Opinion: My home in Pauley where my identity is more than accepted, it is welcomed

Drug art TLCs
Emma Tieldman/ The Occidental

As an Asian American that frequently, but unintentionally, occupies white-dominated spaces, the day-to-day feeling of alienation is no stranger to me. It is a feeling that I would love to brush under the rug, but keeps bothering me like that one pimple on my face — the more I try to ignore it, the more obvious it becomes. Pestering in the back of my mind are contradicting questions like, “Am I too Asian?” and “Am I Asian enough?” Once in a while, I’ll feel especially drained after a long day of sitting with my white classmates and playing hours of lacrosse with my white teammates. Not from the individuals themselves, but the spaces that ostracize me for just existing as the minority.

But luckily, there are spaces on campus where my identity is more than accepted; it is welcomed. Oxy’s Themed Living Communities (TLCs) allow students to reside in dorms where they all share an interest or identity. The dorm I live in, known as both Pauley Hall and the Multicultural Hall, is a place where the racial and ethnic aspects of myself are not just ‘seen,’ but shared and celebrated. I find both comfort and empowerment from my POC peers who share similar experiences and appreciate each other’s differences.

Pauley is one of the few places on campus where I am not the minority.

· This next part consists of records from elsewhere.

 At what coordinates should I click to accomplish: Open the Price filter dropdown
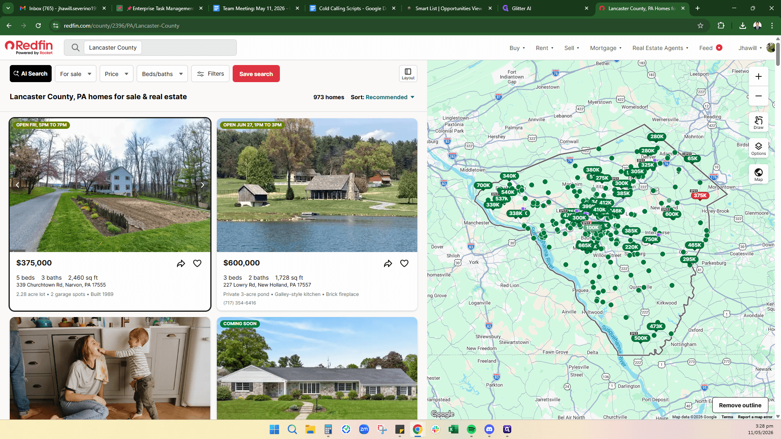(116, 74)
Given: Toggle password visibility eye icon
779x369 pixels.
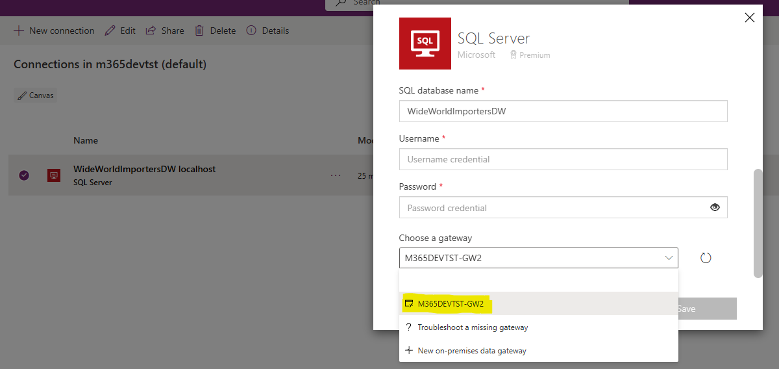Looking at the screenshot, I should pyautogui.click(x=715, y=207).
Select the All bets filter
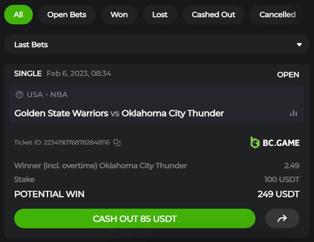The height and width of the screenshot is (242, 314). [18, 15]
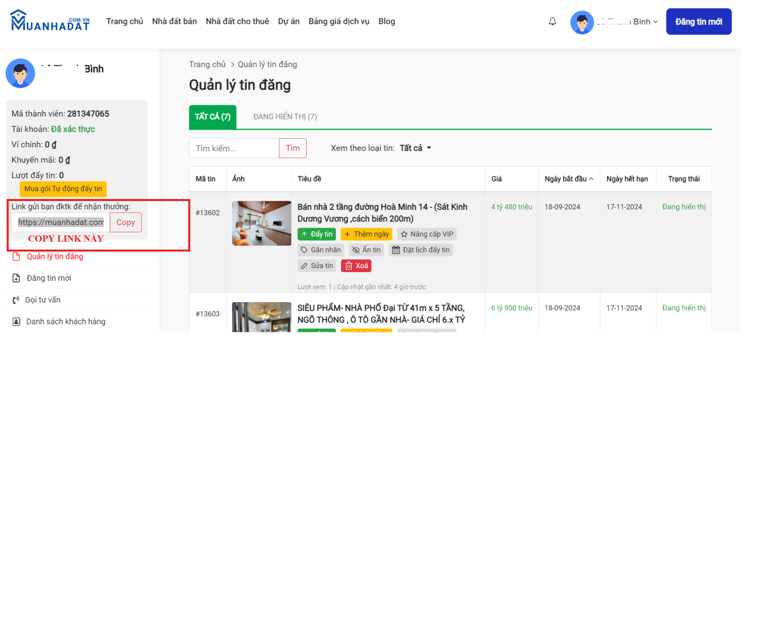Copy the referral link

(x=125, y=223)
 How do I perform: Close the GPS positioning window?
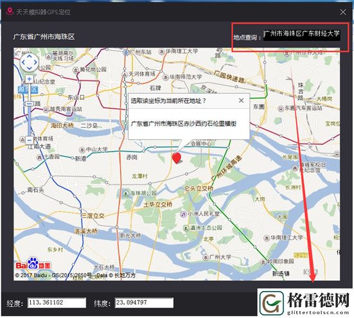[342, 12]
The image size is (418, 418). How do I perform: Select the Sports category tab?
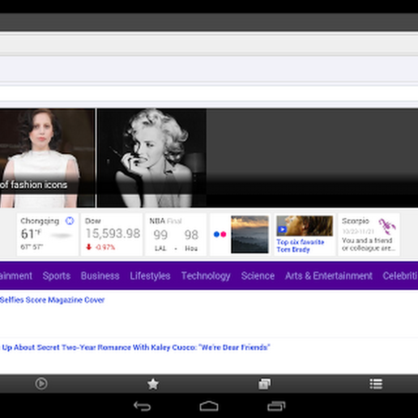point(56,276)
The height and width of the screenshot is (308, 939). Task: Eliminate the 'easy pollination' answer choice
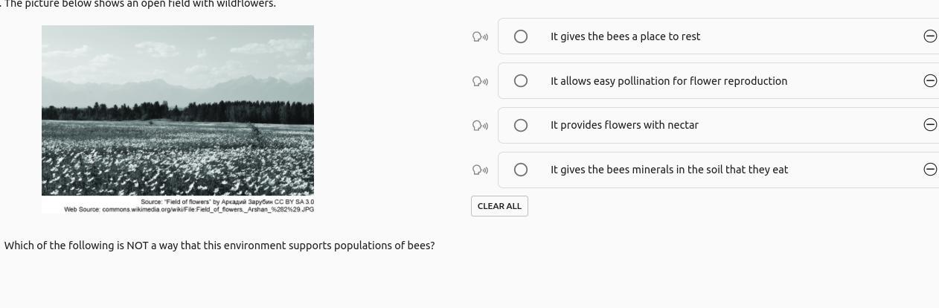(929, 80)
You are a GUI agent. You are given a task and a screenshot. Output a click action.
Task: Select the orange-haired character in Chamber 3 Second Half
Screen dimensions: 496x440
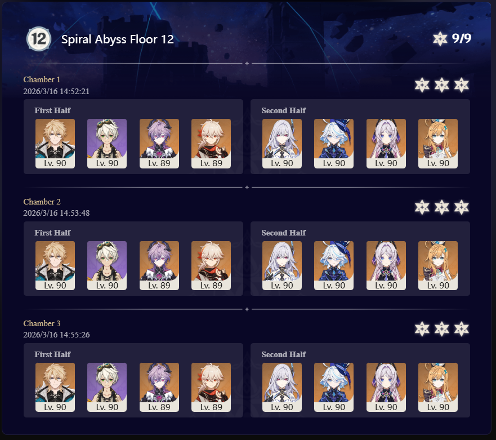click(x=438, y=387)
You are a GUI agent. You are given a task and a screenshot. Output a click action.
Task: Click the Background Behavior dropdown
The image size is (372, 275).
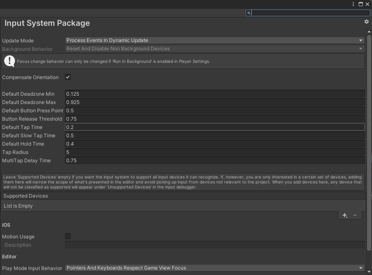215,49
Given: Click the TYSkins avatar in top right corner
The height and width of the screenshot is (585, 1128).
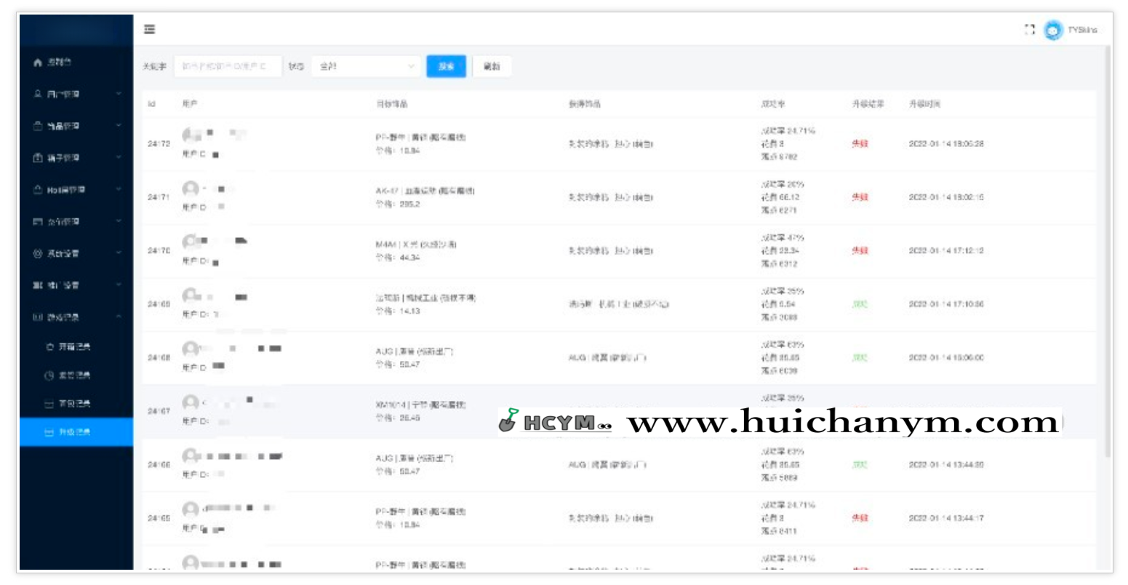Looking at the screenshot, I should tap(1053, 29).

I and other people of color can dominate our shared space with our identities unabashedly visible without any white presence — the overwhelming visibility of white people and their questions, judgements and general inability to empathize with our existence. After the anti-Asian texts caused an uproar on campus, there was an overwhelming outpour of anger from almost everyone around me. But what I longed for most was solace from my Asian peers. TLCs create much-needed empathetic environments, especially on college campuses when incidents like these happen.

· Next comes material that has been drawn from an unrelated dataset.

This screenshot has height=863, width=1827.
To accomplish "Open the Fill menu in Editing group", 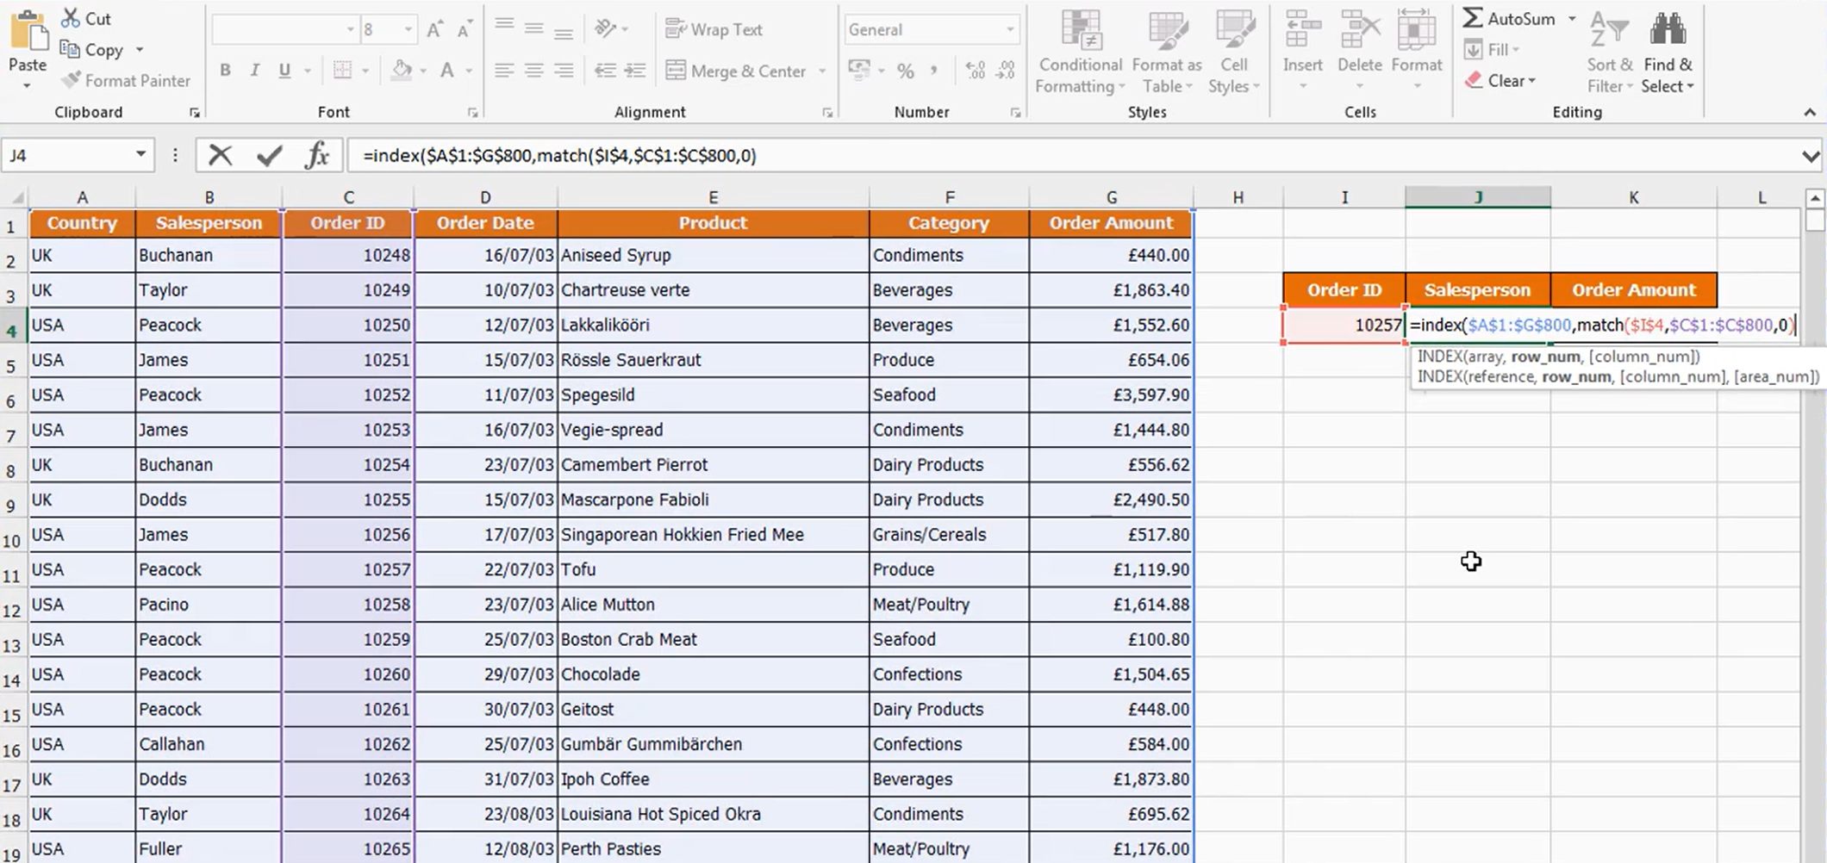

Living in the Pauley allows me to learn about others’ cultures and experiences while simultaneously sharing a bond of empathy as POC. We embrace our differences and find comfort in our similarities — and through that, I find power. I find power just in knowing that I have peers on campus who made the same decision as I did to live in this TLC. We choose to be here to live and thrive in the pride that we feel as POC.

In just a semester and a half, I’ve made great friendships and lasting bonds in Pauley. Some of my closest friends that I’ve met this year live just down the hall or up the stairs. Whether it be studying together in the MLK Lounge or Lavender Lounge, or cooking midnight meals in the kitchen with each other, we have built a community.

Some may say that living in a TLC ostracizes us from the rest of campus, but that is not the case at all. As Kelsey Blackwell wrote in The Article Journal about the importance of POC spaces, “These spaces aren’t acts of oppression, but rather responses to it. They are our opportunity to be with each other away from the abuses of racism and patterns of white dominance. Given that space to breathe, there’s a possibility of healing. Being together can offer resiliency for bringing our fullness into integrated spaces where it will inevitably be challenged.”

Living in a TLC has been a large contributing factor to my positive experience at Oxy. It breaks my heart to hear that these communities are potentially at risk. According to posters in Pauley, only two floors — instead of the normal three — will be considered the Multicultural Hall next year. The lack of applicants to live in TLCs, especially Pauley, endangers the spaces we appreciate greatly and have worked so hard to build.

I encourage Oxy students to consider apply for the TLCs that are offered: Baldwin House for LGBTQIA+ students of color, Black Soul Collective, Latinx Community Collective, Food Justice House and more. These TLCs recognize and support Oxy students, and are valuable spaces that should be created on every campus. In order to cultivate a sense of belonging for all students, especially those who may be underrepresented or marginalized, it is a necessity that both the student body and the college support the presence and continuation of TLCs.